806. 久しぶりの自転車

見上げると、平行に引かれた二つの線の横にさらに一つ、白い線が引かれていっていた。南東の方角に向かう飛行機はスキポール空港を目指しているのだろうか。それとも、ドイツ北部や北欧など、もっと他のエリアを目指しているのだろうか。

東の空には、もくもくと、羊の毛のような雲が広がっている。横に広がる雲の形が、新しい季節が訪れつつあることを教えている。

今朝の寝覚めも久しぶりにさっぱりとしたものだった。日中、家があまりあたたまらなかったためだろう。言葉を読むこと、綴ることへの意欲も湧いてきている。カレンダー上ではちょうど8月の真ん中を迎えたところだが、気持ちはもう8月末という感じだ。

昨日はハーグに住む、知人の家にお邪魔した。知人宅までの道のりは途中、気持ちの良い商店街を通り抜けることもあり、歩いて30分という距離も通常なら散歩にちょうど良かったが、連日暑さが続いていたこともあり、歩いていくとそれだけでヘトヘトになってしまうかもしれないという気もしたので自転車で向かうことにした。

家を出る前にタイヤをチェックすると後輪の空気が少し抜けているようだったので、空気を入れ、家を出た。

運河沿いの自転車道の、ほぼ一本道。ペダルを漕ぐと思いの外風が気持ちよく、地図上では10分と出ていた道のりがもっと短いものに感じた。

オランダは、一人当たり1台以上の自転車を持っていると言われるほど、自転車の利用が盛んで自転車道も整備されている。

私も、オランダに移り住んだときに一番最初に購入したのは自転車で、家探しのためにあちこち自転車で走り回った。

しかし、今は自転車にはあまり乗る機会がない。理由は大きく二つ。一つ目は、足を運ぶ機会が比較的ある街の中心部までは商店街を歩いていくことができ、その散歩がとても楽しく気持ちが良いということ。二つ目は、人々が自転車を漕ぐスピードが比較的早く、特に左折の際には自転車道内の追越車線にあたる左のレーンに移らなければならず、それが毎度のこと割とドキドキするということ。

行き先までの道が分からないことが多い私としては、人々が高速で自転車を漕ぐ中で、そのスピードに乗りながら正しい道を判断して目的地にたどり着くというのがなかなか難易度が高いことなのだ。

今回のように、多くの場合、自転車に乗ってしまえば、気持ち良さや便利さも大いに感じるのだが、何せそこまでの心理的な負担が大きい。もしかしたらオランダに来た当初、今思うよりもずっと、自転車に乗るときに心理的な負担があったのだろうか。
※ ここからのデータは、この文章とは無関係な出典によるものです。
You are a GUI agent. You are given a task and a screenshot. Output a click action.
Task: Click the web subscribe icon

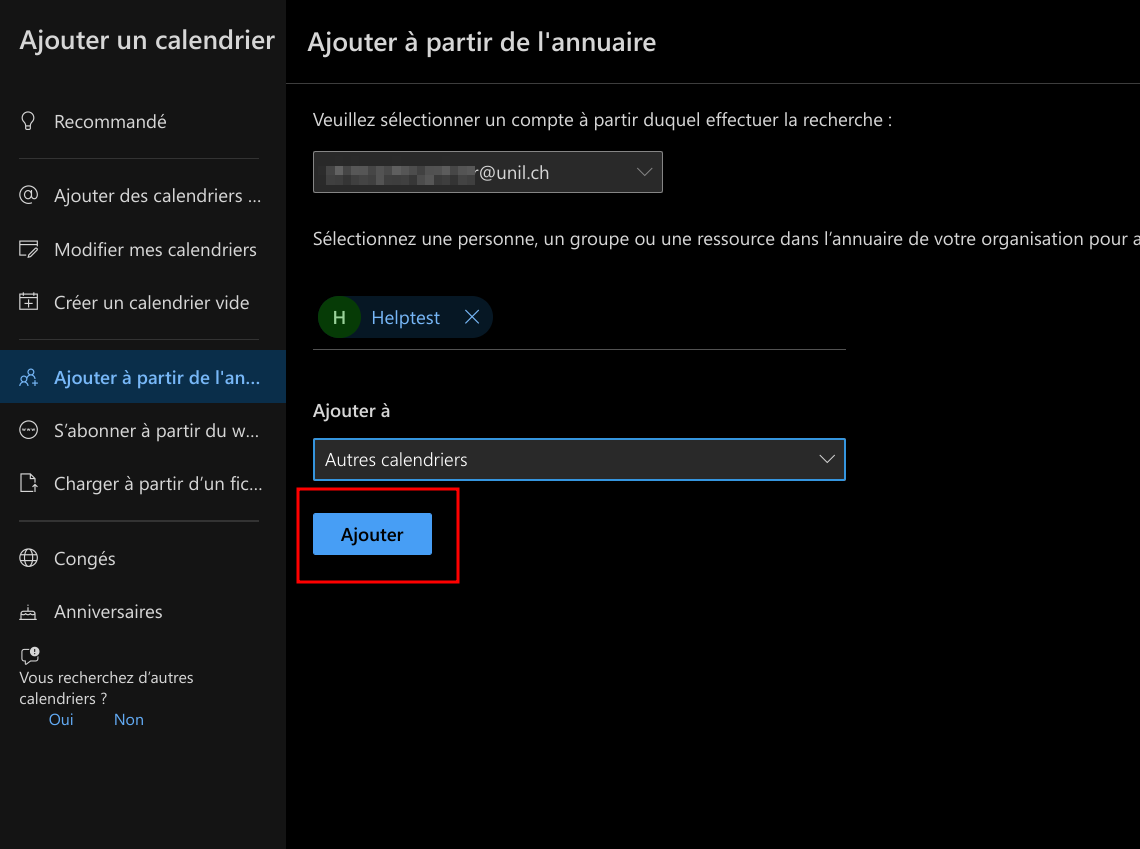click(x=29, y=431)
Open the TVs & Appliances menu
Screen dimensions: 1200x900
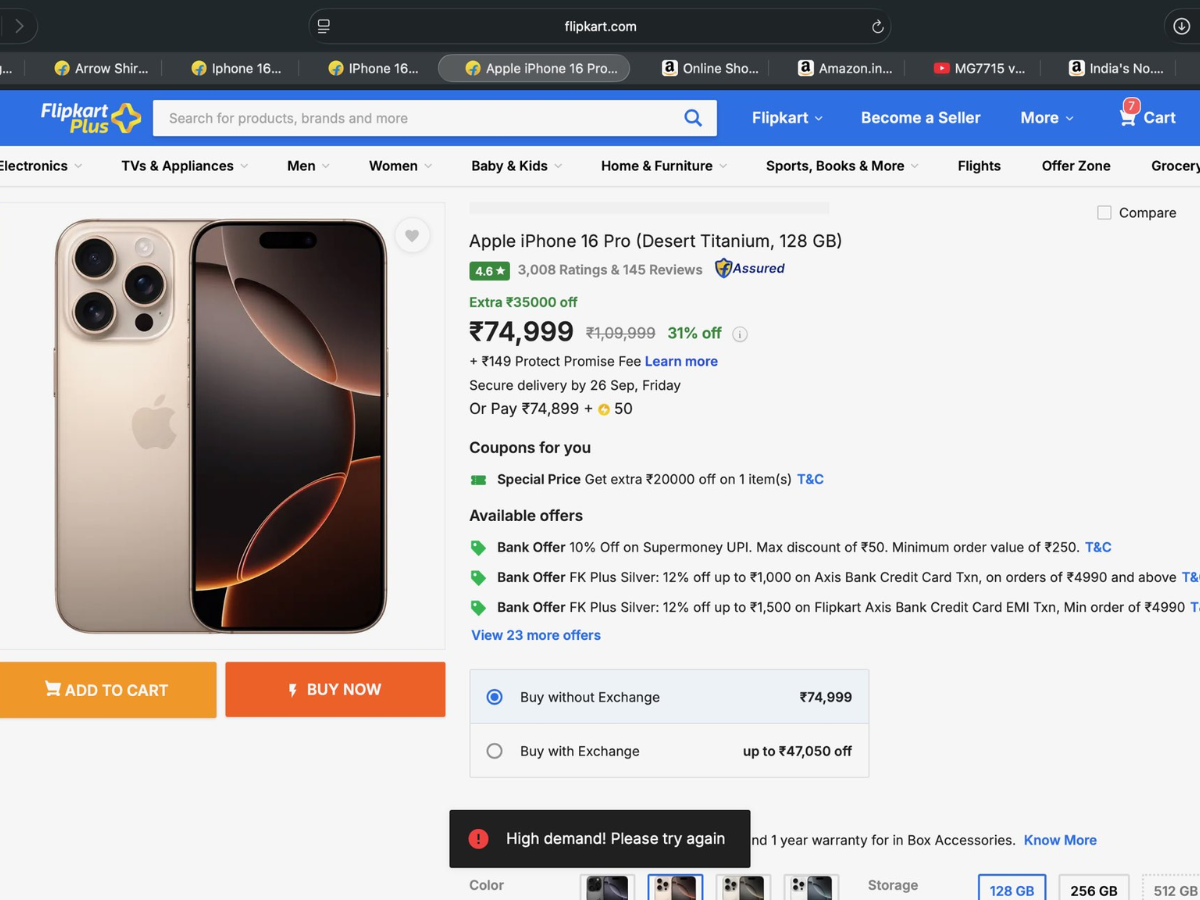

ハーグにやってきた最初の1ヶ月間は滞在していた家にインターネットがなかったこともあり街の中心部に近い場所にあるコワーキングスペースを利用していたのだが、朝、街の中心部に向かう人々はなかなかの気迫で、今思えば、低血圧の私にとっては寝起きで高速道路で運転するようなことは結構なストレスだったのだろうと思う。


そんな、自転車に関することをとりとめもなく書いているうちに気づけば数十分が過ぎようとしている。昨日の振り返りもあらためて書き留めておきたいが、明日から通常の生活リズムに戻るにあたって今日は家の掃除をしておきたい。その前に、まずは、鳴り出したお腹に、何か飲み物を摂り、りんごを食べることにする。2020.8.16 Sun 8:48 Den Haag

807. 言葉を育てるということ


ゴロゴロと雷が鳴り始めたが、書斎の窓の向こう側、一階の張り出した部分の屋根に止まっている二羽の鳩は肩をすくめ、丸まったまま動かない。もしかして鳩(もしくは鳥)というのは雨の中では飛ぶことができないのだろうか。気づいたら雨が降り出し、飛び損ねてしまったのかもしれないが、飛んでいたとしても鳩たちは一体どこに向かったのだろう。鳩はいつも夜間や雨が降っている間どこにいるのだろう。

雨が降り出してもなお今いる場所でそのまま佇むということは人間にはなかなかできない。これはまた一つ何か自然から私への示唆なのだろうか。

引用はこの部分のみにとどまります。